Parties to a supply chain contract need to take a fresh look at “boilerplate” clauses, which can result in unintended legal consequences if not given proper attention. A discussion with two attorneys from Nixon Peabody LLP: Amy O’Keefe, partner in the Private Equity & Investment Funds Group, and Tarae Howell, associate & litigator.
Boilerplate clauses are the “fine print” at the end of a contract, often included under a heading of “miscellaneous.” They are standardized across multiple contracts, and tend to receive less attention from signatories than the unique commercial terms. Nevertheless, says O’Keefe, “They’re really important. They’re substantively operative in the eyes of the law, have meaning, and can determine outcome.” In other words, copy and paste such clause at your peril.

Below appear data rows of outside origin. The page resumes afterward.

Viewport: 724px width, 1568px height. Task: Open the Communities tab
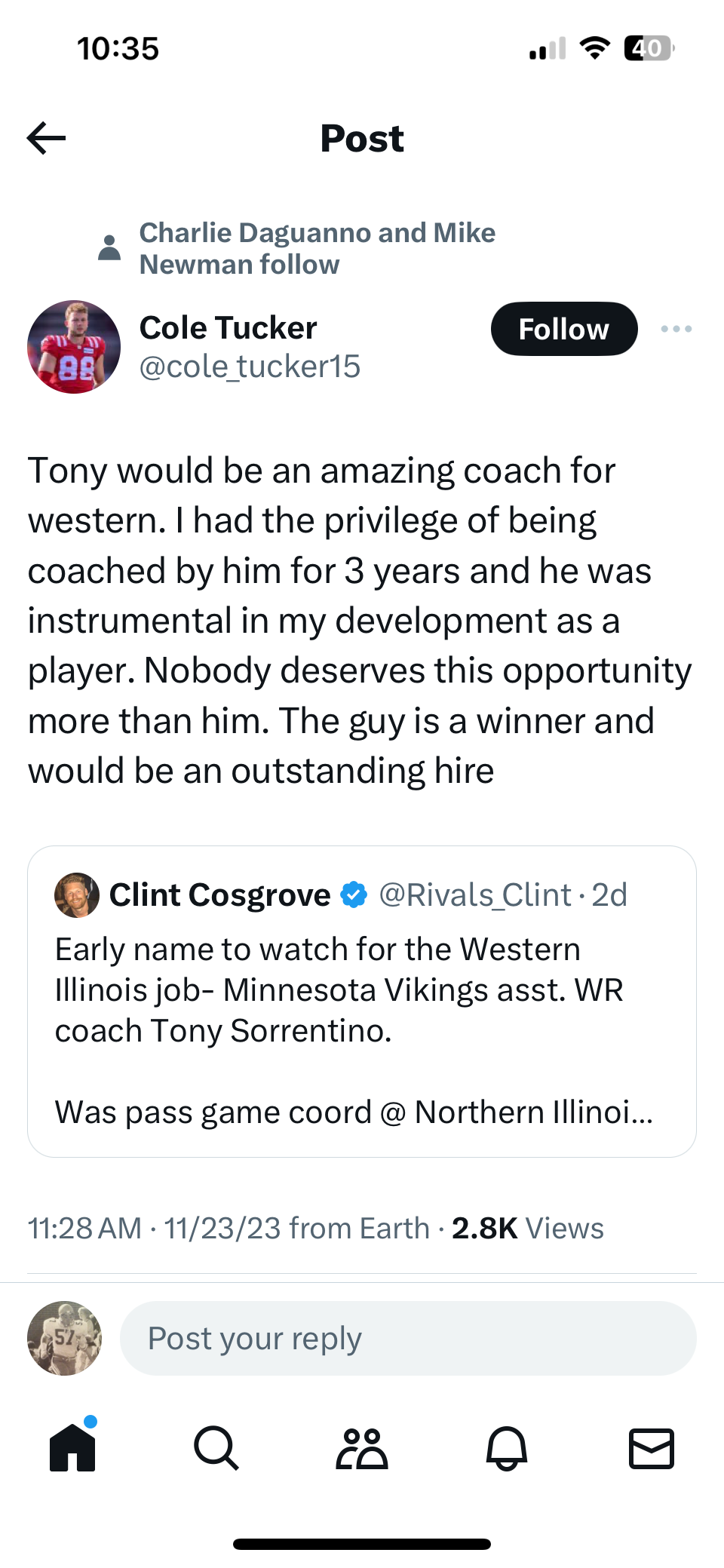tap(361, 1447)
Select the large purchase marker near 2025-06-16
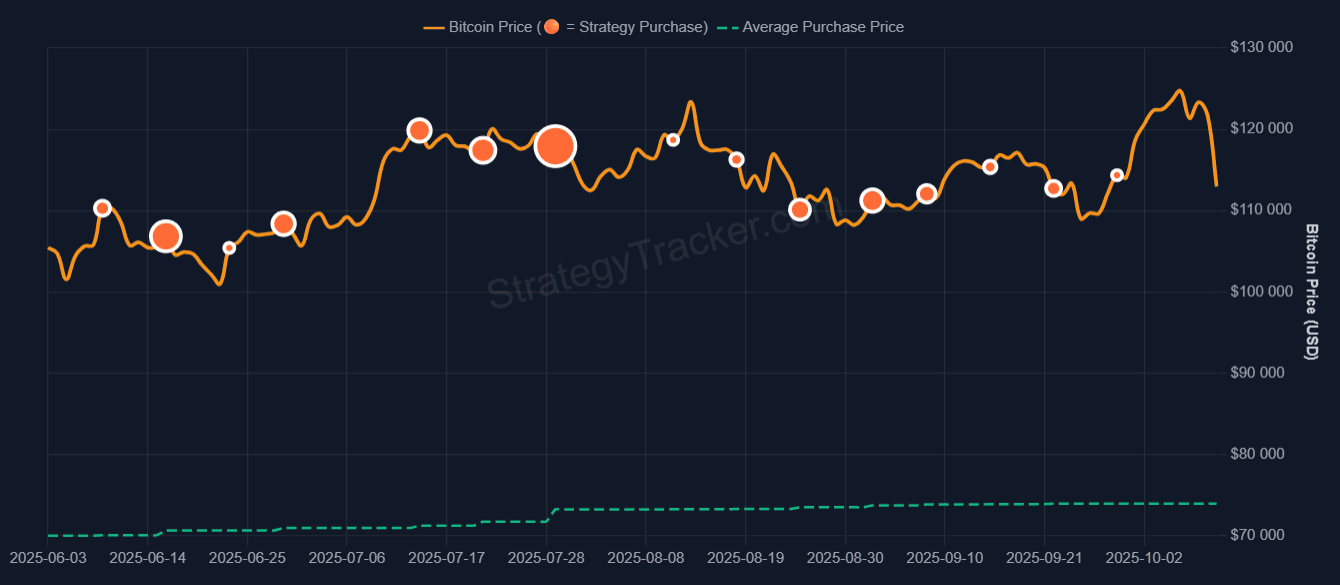The image size is (1340, 585). pyautogui.click(x=165, y=236)
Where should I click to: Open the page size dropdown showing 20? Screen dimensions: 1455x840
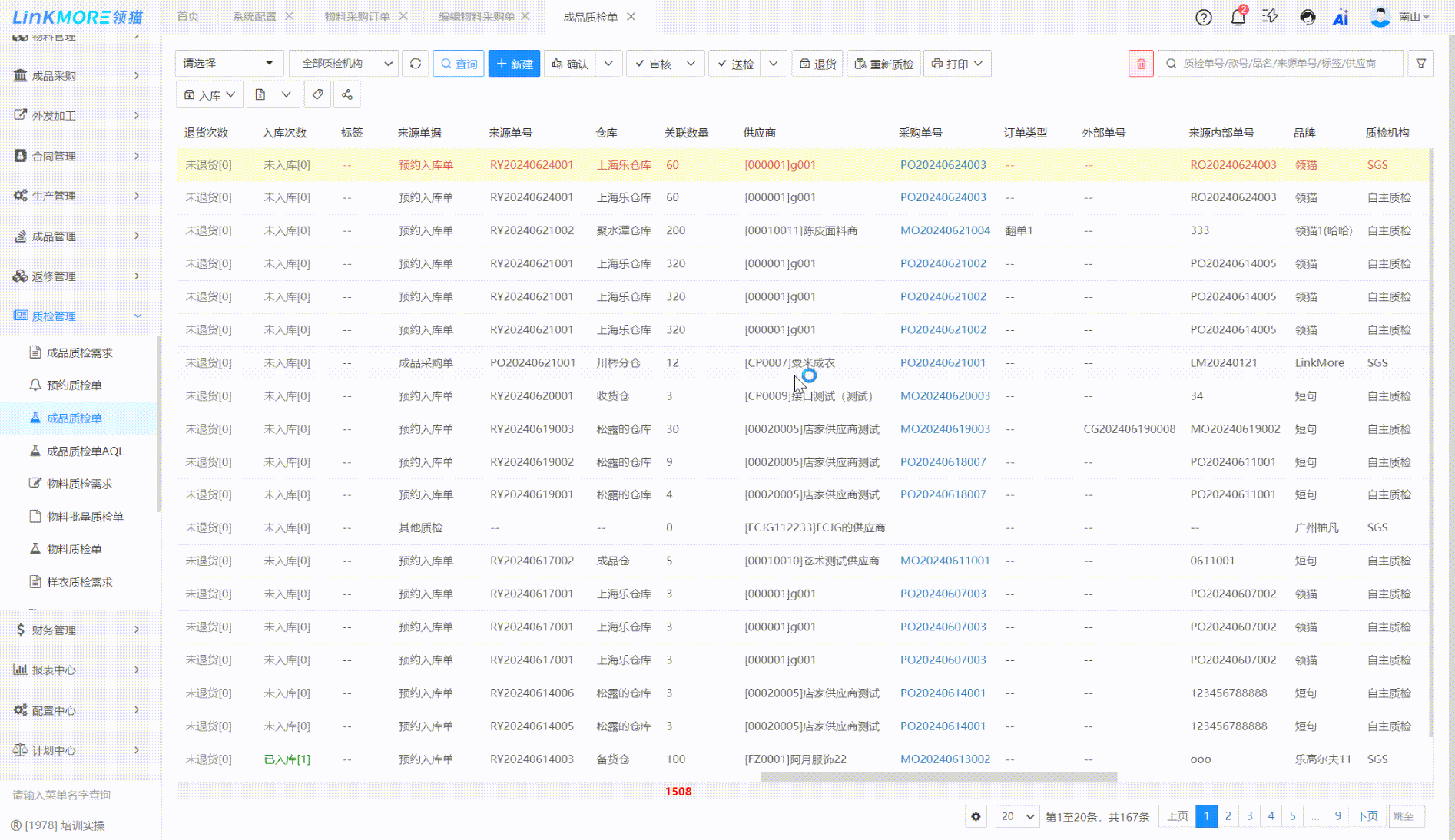click(x=1017, y=816)
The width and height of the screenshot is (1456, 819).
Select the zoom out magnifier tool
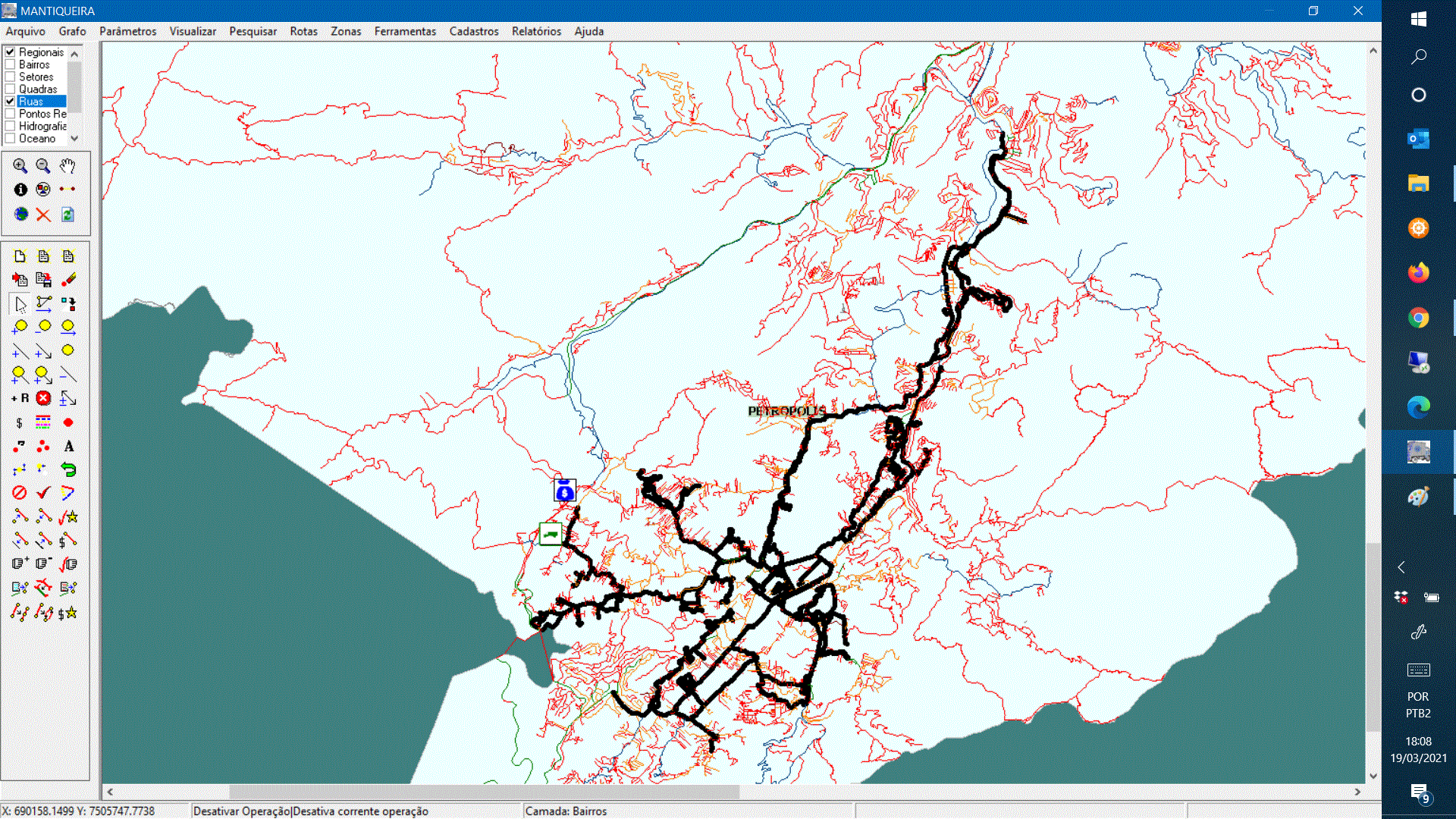[43, 165]
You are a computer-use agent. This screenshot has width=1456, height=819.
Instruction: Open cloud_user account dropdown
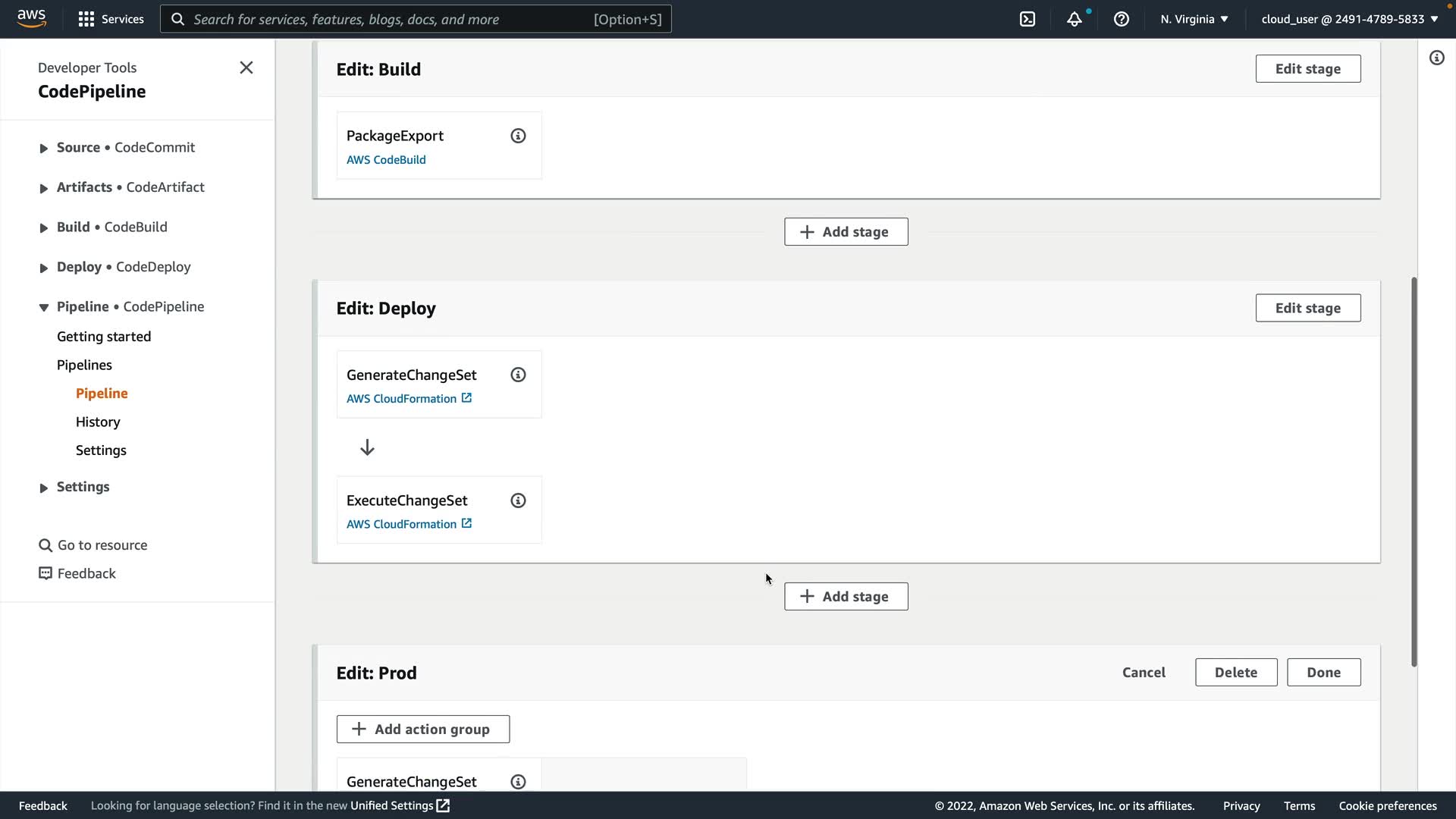pyautogui.click(x=1349, y=19)
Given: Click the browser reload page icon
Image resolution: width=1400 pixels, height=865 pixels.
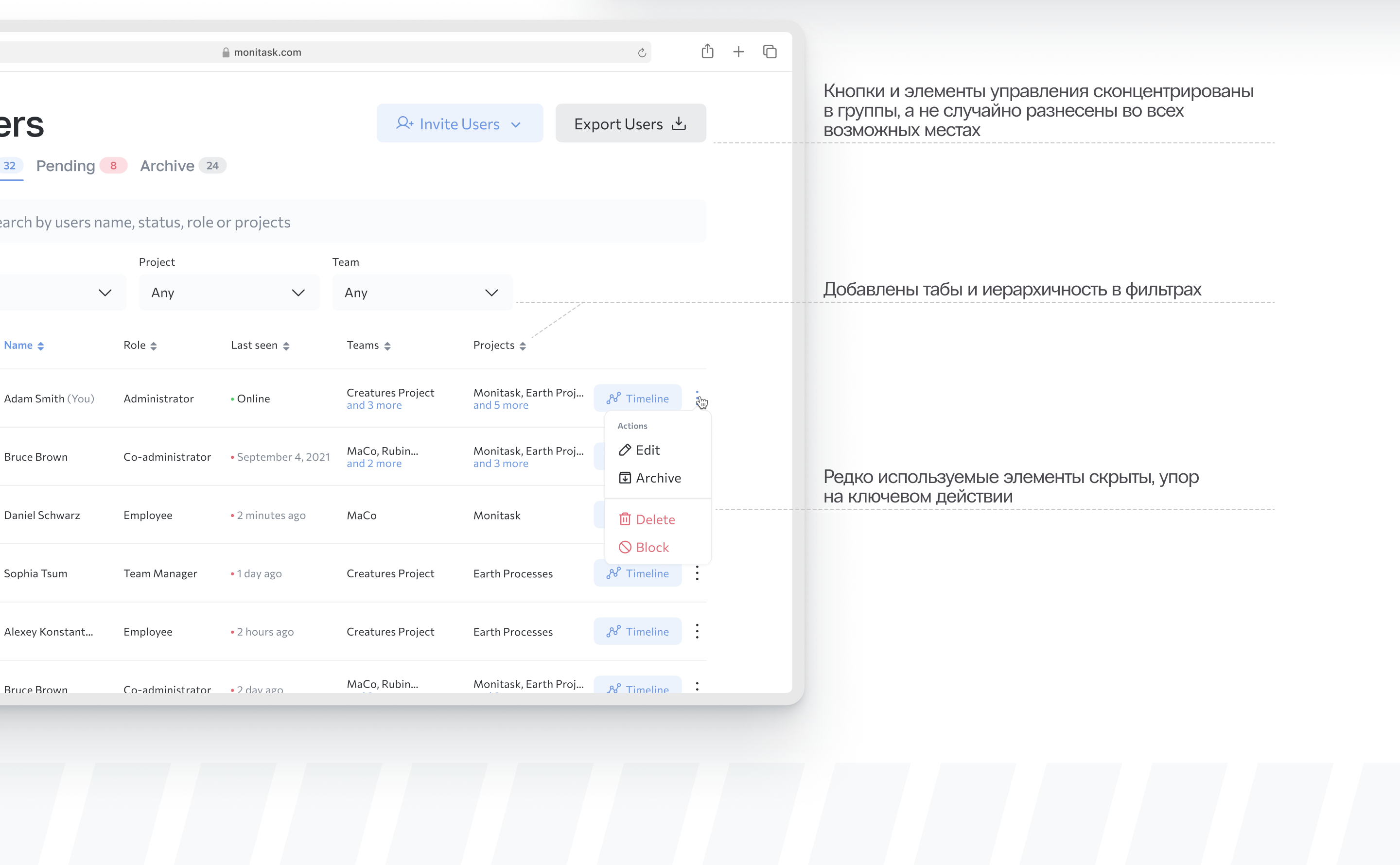Looking at the screenshot, I should (641, 52).
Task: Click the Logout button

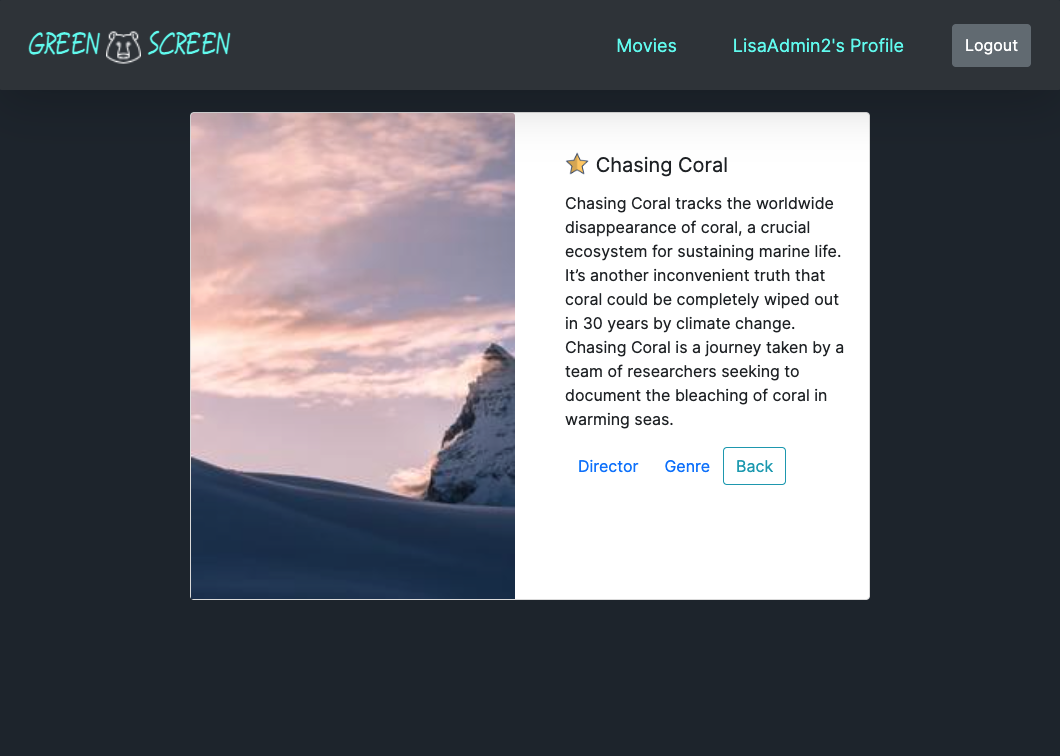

Among the most common boilerplates is the force majeure clause, which relieves the supplier of its obligations under the contract in circumstances beyond the party’s control. Often such events take the form of natural disasters such as hurricanes and earthquakes. More recently, force majeure has been invoked in response to disruptions caused by the COVID-19 pandemic.
Numerous pitfalls await those who rely on boilerplates without understanding their full meaning and consequences, says Howell. Something as basic as neglecting to send the other party proper notice of an intention to invoke force majeure can void the provision. “Pay attention,” Howell says. “Come up with a strategy with how to use it, and make sure you’re complying with all the obligations.”
O’Keefe recommends that the parties to a supply chain contract “dust off their boilerplate and give it a fresh look. It’s not the same world we were living in 18 months ago. Make sure you’re going to get the benefit of the contract you’re signing up for.”